◆ **Problem to solve**
Among the records below, one line contains "Viewport: 1434px width, 840px height."; copy that line and all that follow it, exactly as written.

:::

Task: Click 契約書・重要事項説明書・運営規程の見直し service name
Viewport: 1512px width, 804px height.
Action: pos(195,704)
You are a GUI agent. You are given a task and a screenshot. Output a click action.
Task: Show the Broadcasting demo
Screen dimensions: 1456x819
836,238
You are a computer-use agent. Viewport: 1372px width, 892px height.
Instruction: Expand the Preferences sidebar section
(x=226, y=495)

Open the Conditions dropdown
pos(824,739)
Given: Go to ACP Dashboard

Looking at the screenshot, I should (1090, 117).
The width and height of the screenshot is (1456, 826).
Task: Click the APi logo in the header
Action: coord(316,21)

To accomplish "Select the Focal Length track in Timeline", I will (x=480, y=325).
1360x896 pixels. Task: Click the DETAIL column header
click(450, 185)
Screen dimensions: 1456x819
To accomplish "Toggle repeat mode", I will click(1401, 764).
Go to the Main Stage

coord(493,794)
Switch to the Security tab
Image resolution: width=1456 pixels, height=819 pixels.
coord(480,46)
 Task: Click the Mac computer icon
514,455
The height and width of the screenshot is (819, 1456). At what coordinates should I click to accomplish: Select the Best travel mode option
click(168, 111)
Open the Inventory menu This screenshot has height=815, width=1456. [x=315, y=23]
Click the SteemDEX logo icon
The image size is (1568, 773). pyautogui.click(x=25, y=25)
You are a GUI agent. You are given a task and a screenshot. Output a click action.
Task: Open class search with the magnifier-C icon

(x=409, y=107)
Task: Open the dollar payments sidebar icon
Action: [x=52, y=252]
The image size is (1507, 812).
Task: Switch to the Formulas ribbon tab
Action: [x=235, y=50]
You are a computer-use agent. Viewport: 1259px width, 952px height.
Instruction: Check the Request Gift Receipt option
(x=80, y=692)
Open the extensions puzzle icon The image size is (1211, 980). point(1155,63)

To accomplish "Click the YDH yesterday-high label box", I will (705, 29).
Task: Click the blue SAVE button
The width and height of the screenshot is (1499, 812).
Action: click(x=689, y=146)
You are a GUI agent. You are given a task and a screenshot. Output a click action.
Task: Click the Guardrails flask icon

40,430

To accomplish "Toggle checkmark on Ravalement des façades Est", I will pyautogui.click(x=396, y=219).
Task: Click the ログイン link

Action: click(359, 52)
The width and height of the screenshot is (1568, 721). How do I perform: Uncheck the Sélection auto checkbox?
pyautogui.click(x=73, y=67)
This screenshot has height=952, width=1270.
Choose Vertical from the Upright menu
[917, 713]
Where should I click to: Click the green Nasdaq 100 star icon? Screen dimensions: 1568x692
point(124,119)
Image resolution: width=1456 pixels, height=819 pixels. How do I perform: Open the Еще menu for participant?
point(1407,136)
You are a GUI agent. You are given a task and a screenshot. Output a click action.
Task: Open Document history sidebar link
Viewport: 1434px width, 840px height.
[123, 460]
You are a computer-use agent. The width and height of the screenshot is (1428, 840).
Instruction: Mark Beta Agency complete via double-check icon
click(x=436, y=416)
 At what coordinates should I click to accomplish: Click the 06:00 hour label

:::

◆ **Output**
Viewport: 1434px width, 840px height.
[123, 460]
You are a computer-use agent. The width and height of the screenshot is (1428, 840).
Instruction: Mark Beta Agency complete via double-check icon
click(x=436, y=416)
 At what coordinates should I click to accomplish: Click the 06:00 hour label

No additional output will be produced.